Шишок подскочил вдруг к зеркалу и, подобно ей, из‑под руки глухни Сони тоже принялся строить рожи — то такую улыбку скроит, то сякую, то насупит брови, то в поднебесье их задерёт. Она засмеялась. Но домовик вдруг закрыл лицо ладонями — а когда отвёл руки: на Шишковом низеньком теле с лохматой башкой обнаружилось её дивное женское лицо.
— Ну как? Идёт мне? — спросил Шишок, улыбнувшись её ослепительной улыбкой, выставив длинные белые зубы.
Соня заверещала — и, уронив щипцы, врастопырку села на пол. А она — ничего… И тут в дверь заглянула девушка под номером 1 (она была в украинском костюме), увидела двух Валек Житных, причём одну низенькую, с мужским телом — и хлопнулась в обморок. Венок с разноцветными лентами скатился с головы. Валентина захохотала и захлопала в ладоши:
— Молодец, Шишок! Ты смотри, как ловко конкурентку устранил! Она ведь, гадина, туфлю у меня спёрла…
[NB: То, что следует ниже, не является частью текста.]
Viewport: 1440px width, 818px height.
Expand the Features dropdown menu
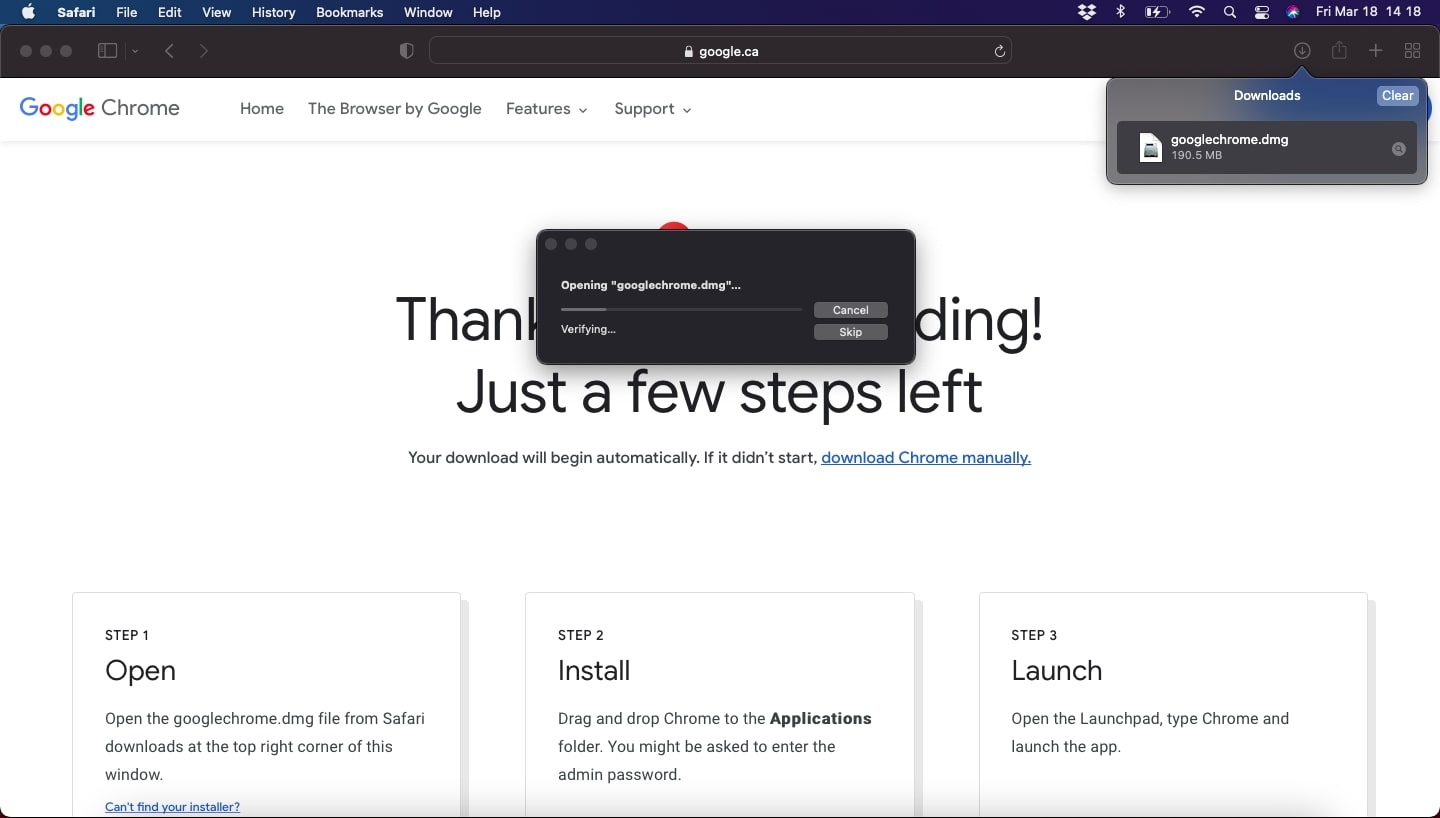click(x=546, y=109)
Ваня наклонился над девушкой, но та не приходила в себя, глухня Соня с мычанием поднялась на ноги и стала тыкать в Шишково новое лицо пальцем. Шишок же показывал на отражённое лицо Валентины, которая и не подумала отвернуться от зеркала:
— Матерниной мазью‑то пользуешься? Совсем ведь не изменилась…
— Я и сама могу мазь смастерить, подумаешь…
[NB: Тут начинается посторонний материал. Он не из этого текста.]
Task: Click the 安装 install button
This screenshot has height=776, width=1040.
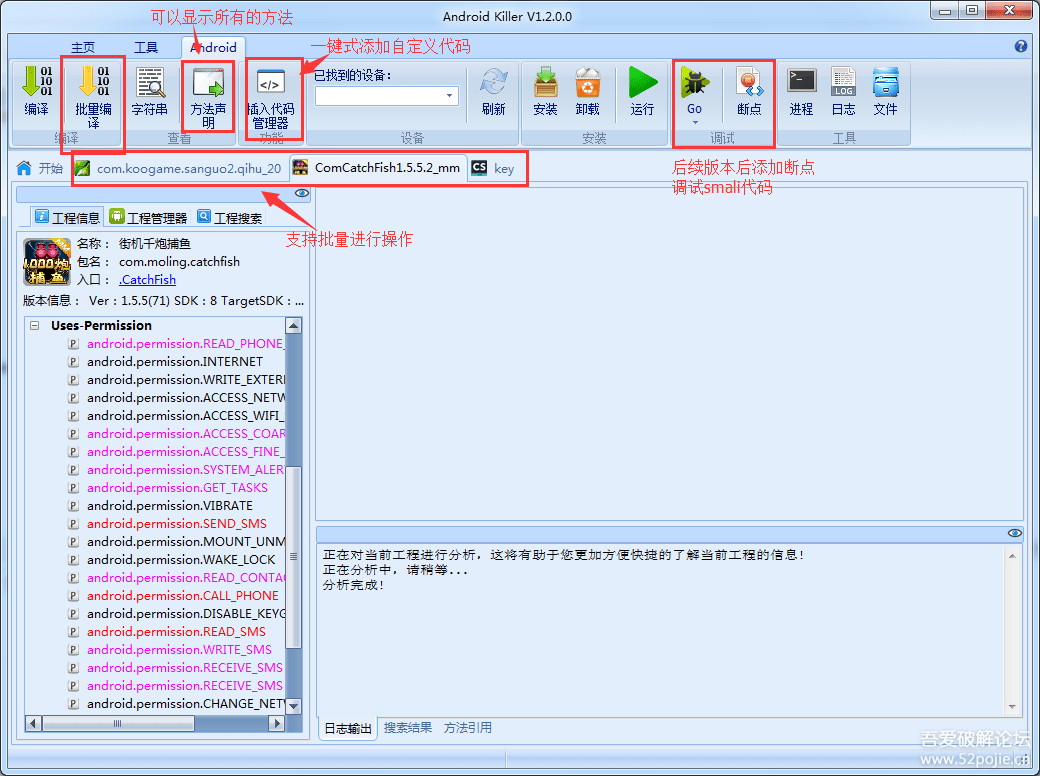Action: coord(545,92)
— Можешь ты… У Василисы Гордеевны подтибрила…
— Вот ещё — подтибрила, выбирай выражения, Шишок… И кончай, пошутил и хватит — вертай себе свою рожу… Или чья там она у тебя?..
— Чья, чья, небось, интересно — чья?!
— Ни капельки не интересно…
Тут конкурентка пришла в себя и, набрав полные лёгкие воздуха, собралась заверещать — но Шишок, успевший вернуть себе прежнее мужское лицо, зажал ей рот мохнатой ладонью. Девушка закашлялась, стала отплёвываться, неуклюже поднялась и схватилась за стенку, чтоб опять не упасть, а из коридора кричали:
— Солохина! Где Солохина? Её выход… Ищите
Солохину… А то отстраним от конкурса, второй номер пойдёт…
— Сейчас, сейчас, сейчас, — бормотала девушка, шатаясь, как пьяная.
Тут Перкун подставил ей крепкое петушиное плечо, завершавшееся могучим крылом, чтоб она опёрлась на него — девушка стала отмахиваться обеими руками и, попискивая, выбежала из комнаты. Валентина хохотала и кричала в зеркальный коридор:
— Солохина, венок забыла! — потом поманила Соню и постучала себе пальцем по голове, дескать, принимайся за дело. — Вот коза!
Соня закивала, задрала завитые волосы Валентины в высокую причёску, так что открылась лебединая шея, и, с опаской поглядывая в зеркало на Шишка с Перкуном, стала пристраивать на голове хозяйки небольшой, вышитый бисером кокошник. Красавица в кокошнике, бросив быстрый взгляд на балалайку, валявшуюся на тахте, спросила:
— Моя балалайка‑то?
— А то чья же!..
— Дай‑ка поглядеть…
Она протянула в сторону тахты руку в долгом рукаве — Шишку пришлось привстать, чтоб подать ей балалайку. Красавица погляделась на себя с балалайкой, тренькнула, бренькнула и вдруг пропела хорошо поставленным голосом:
Не ходите, девки, замуж
За Ивана Кузина,
У Ивана Кузина большая кукурузина!
Э–э–эх!
Потом сказала:
— Жалко, песенного конкурса у них нет! Ну ничего… Одолжишь, Шишок, балалайку на пять минут, моя ведь она?..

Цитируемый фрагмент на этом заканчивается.